→ The input:
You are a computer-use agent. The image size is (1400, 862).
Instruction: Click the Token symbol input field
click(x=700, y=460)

* * *

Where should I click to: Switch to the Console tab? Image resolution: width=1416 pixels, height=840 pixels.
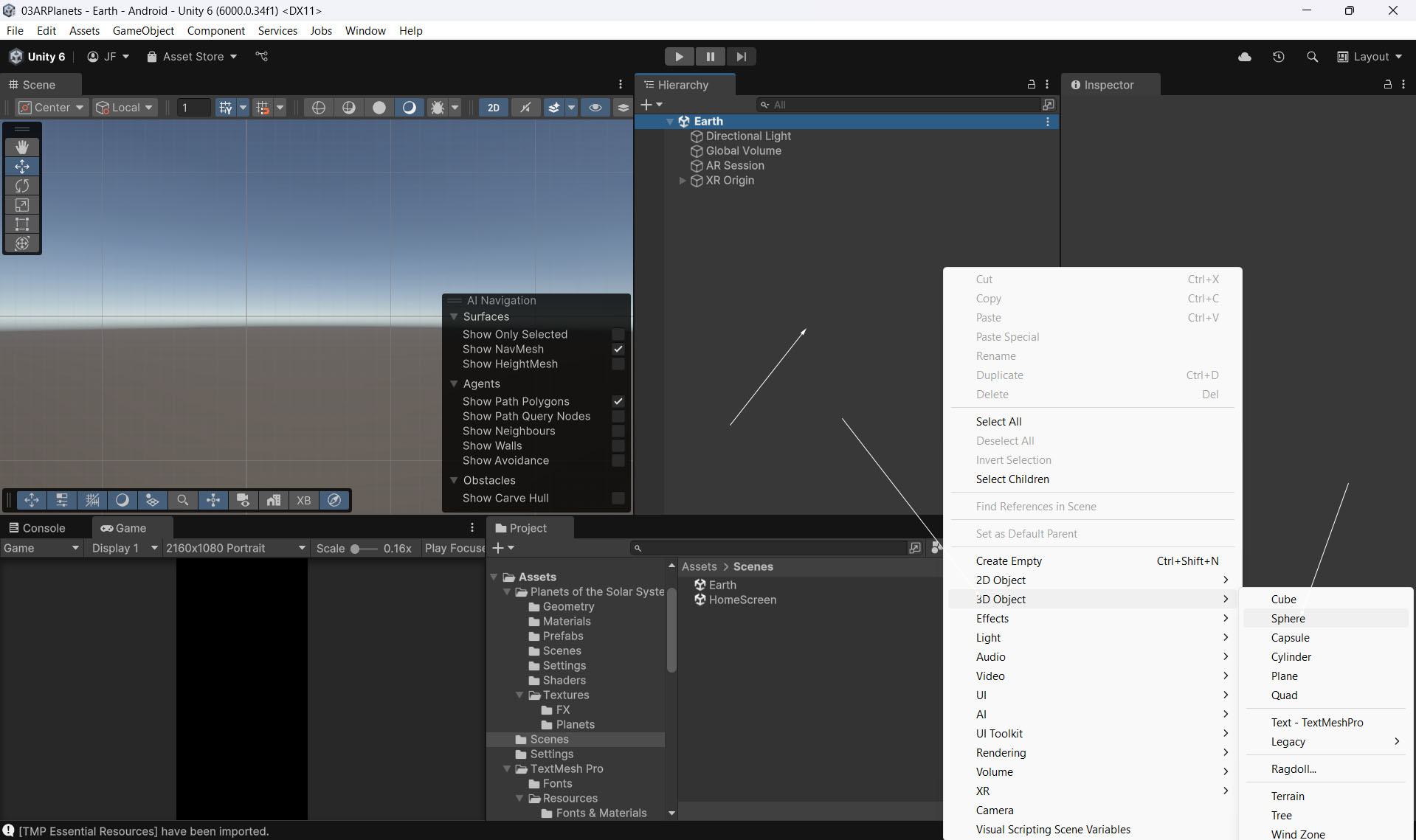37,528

==

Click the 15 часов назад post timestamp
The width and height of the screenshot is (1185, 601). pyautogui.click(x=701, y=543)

→ Requirements: Quote exactly the rows that begin with the line containing "You are a computer-use" and end with the line containing "click(x=700, y=460)", including both of those lines.

→ Answer to this task:
You are a computer-use agent. The image size is (1400, 862).
Instruction: Click the Token symbol input field
click(x=700, y=460)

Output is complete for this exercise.